How to fire an associate —

In one of my coaching sessions today, I was confronted with a question that doesn’t arise often, but often enough to merit some review.

An associate was “guilty” of not attaining and remaining at the level of quality desired by the firm. The precise details are not important for our purposes.

The associate was with the firm only 6 months and had previously been warned to address the issues of client service and quality performance of legal services. My client, the managing partner, decided that the time had come to dismiss the associate rather than wait for the eventual malpractice suit, Bar disciplinary action, or loss of client(s).

I inquired whether the firm has a severance policy. My client wasn’t sure what I meant. I asked again whether there is any written policy in place that describes the procedures for addressing either a lack of or deterioration of service or performance by an employee. Does the firm have a policy that describes a severance package for an employee based on length of service, severity of impropriety, etc.  Does the firm have a policy that provides that when somebody is terminated, they receive “x” weeks of compensation and benefits equivalent?

When told that the firm had never thought about such a “policy,” that the firm reacted as and when necessary, I asked what the firm’s intent is in this case since the managing partner was about to terminate the associate this very afternoon.

I asked whether I might make a suggestion, and was given the “green light.” I suggest that, despite the termination “for cause,” that the firm provide a minimum of two weeks compensation and note on the check that it is for vacation and all accrued benefits earned to date. I further advised that, once notice is given to the associate, that the associate be permitted to gather his personal belongings and then be escorted out of the office.

I further suggested that the person who delivers the termination notice (my client) should no longer maintain personal contact with the associate during that day. To defuse any personal animosity that might arise as a consequence of the termination, another trusted employee, staff or counsel (usually of the same gender)  should be selected to maintain constant contact with the terminated associate and escort him away from the premises.
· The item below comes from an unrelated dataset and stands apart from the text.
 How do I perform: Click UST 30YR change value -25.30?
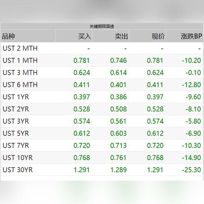coord(191,170)
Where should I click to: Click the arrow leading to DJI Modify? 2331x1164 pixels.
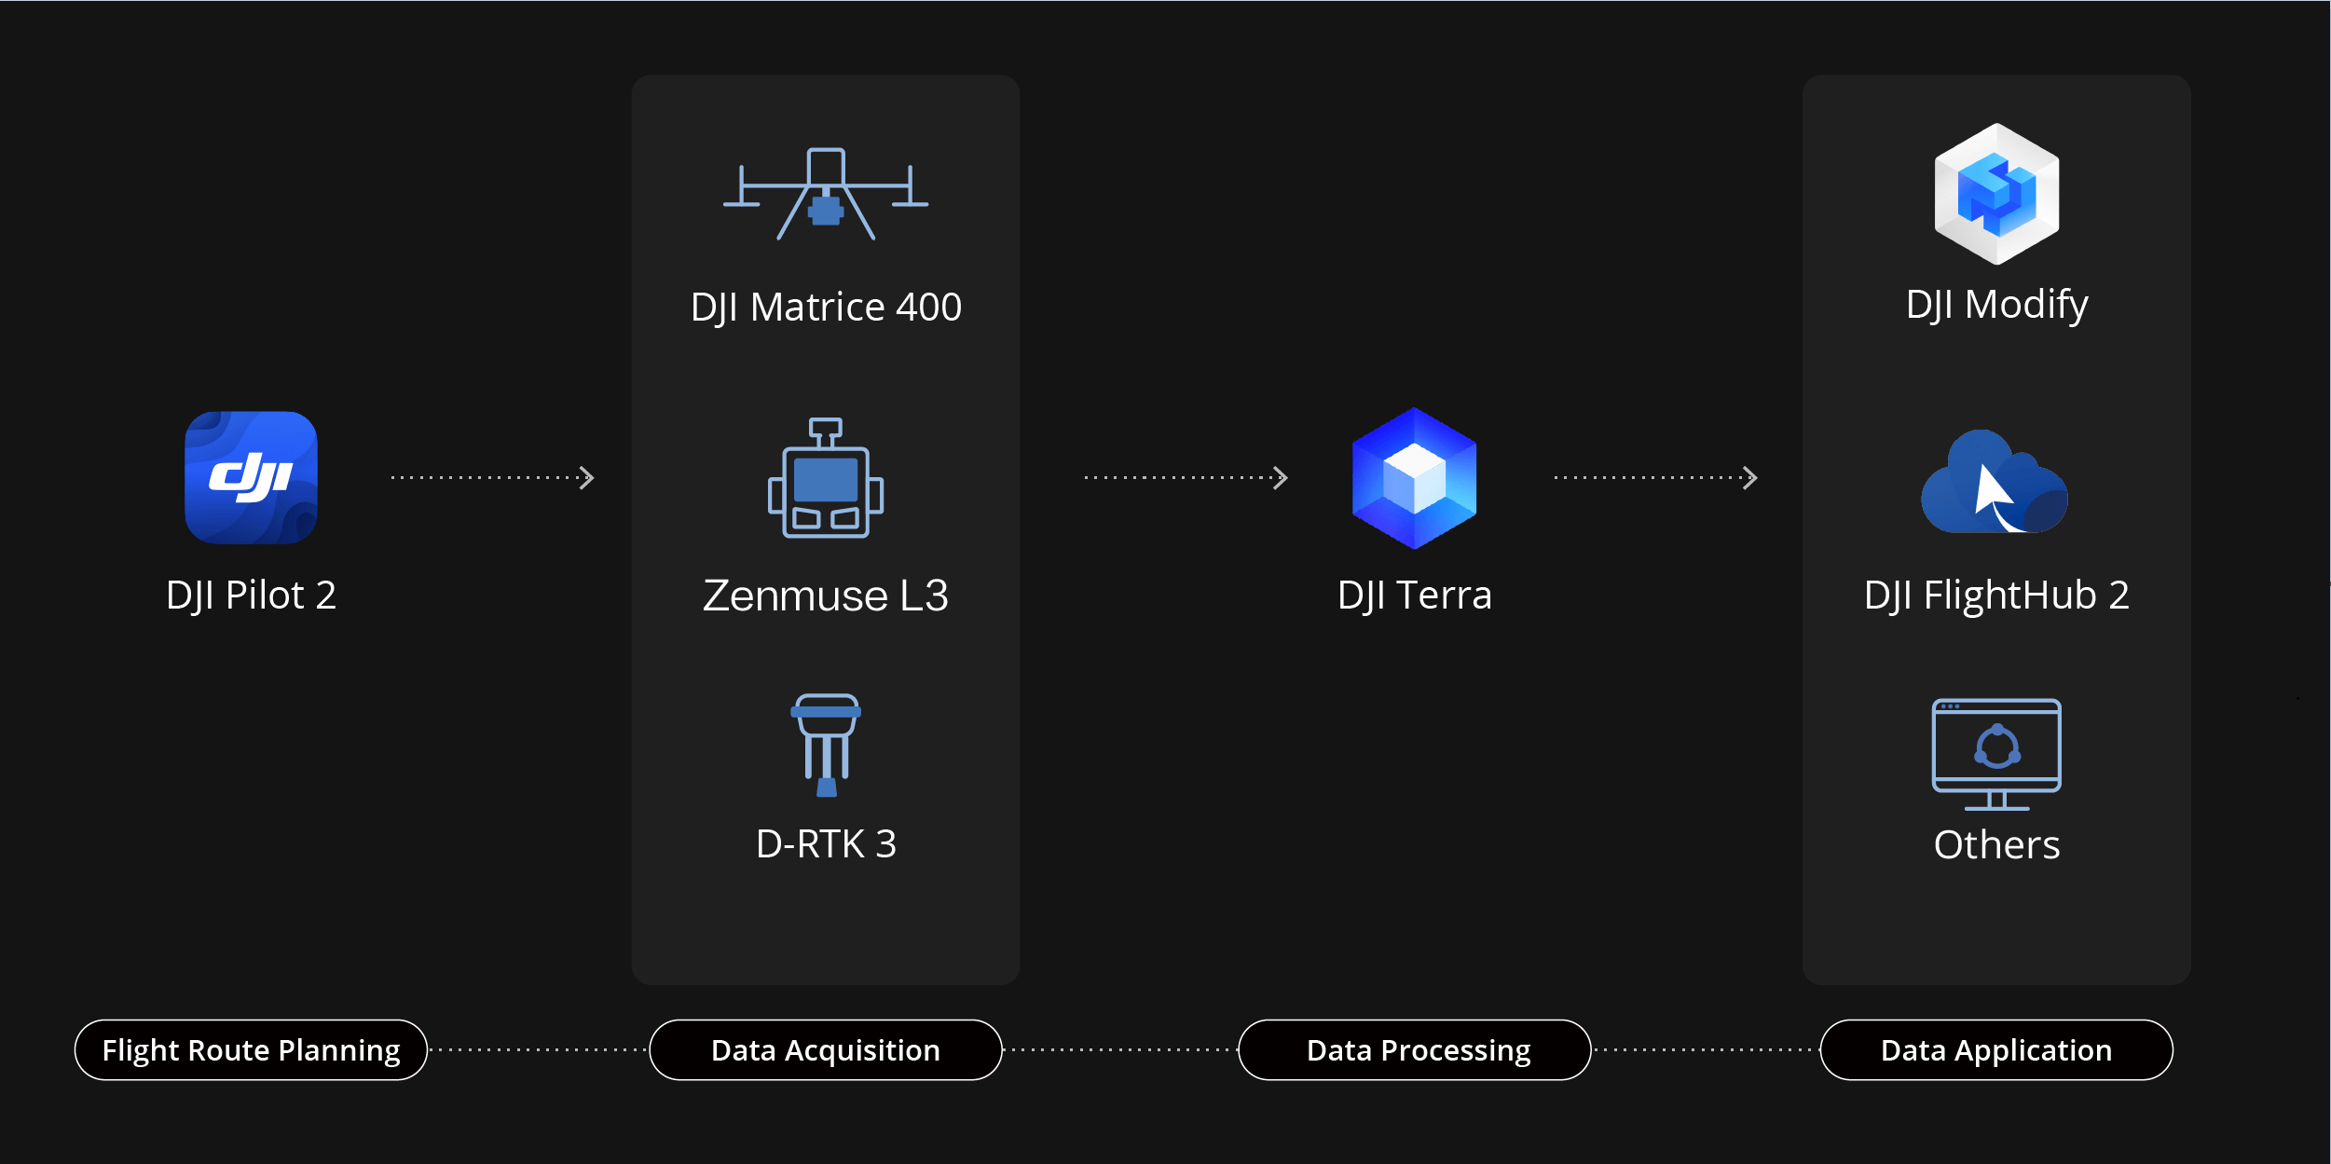point(1654,478)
The net effect is to terminate his presence in the office today; maintain surveillance of the associate to prevent photocopying copyrighted or proprietary information of the firm and to prevent possible tampering and sabotage of the firm’s technology;  and to  personally escort him out of the office premises as soon after the termination as possible.

Even “good” folks who were trusted for many years may become vindictive once terminated, especially if they “didn’t see it coming,” no matter how many signs there may have been to an objective observer. I’ve seen cases where the server or other technology was compromised by a departing employee. Better to be safe than pay the high penalty of repair if damage results from rage and certain hurt that will be felt in such situations.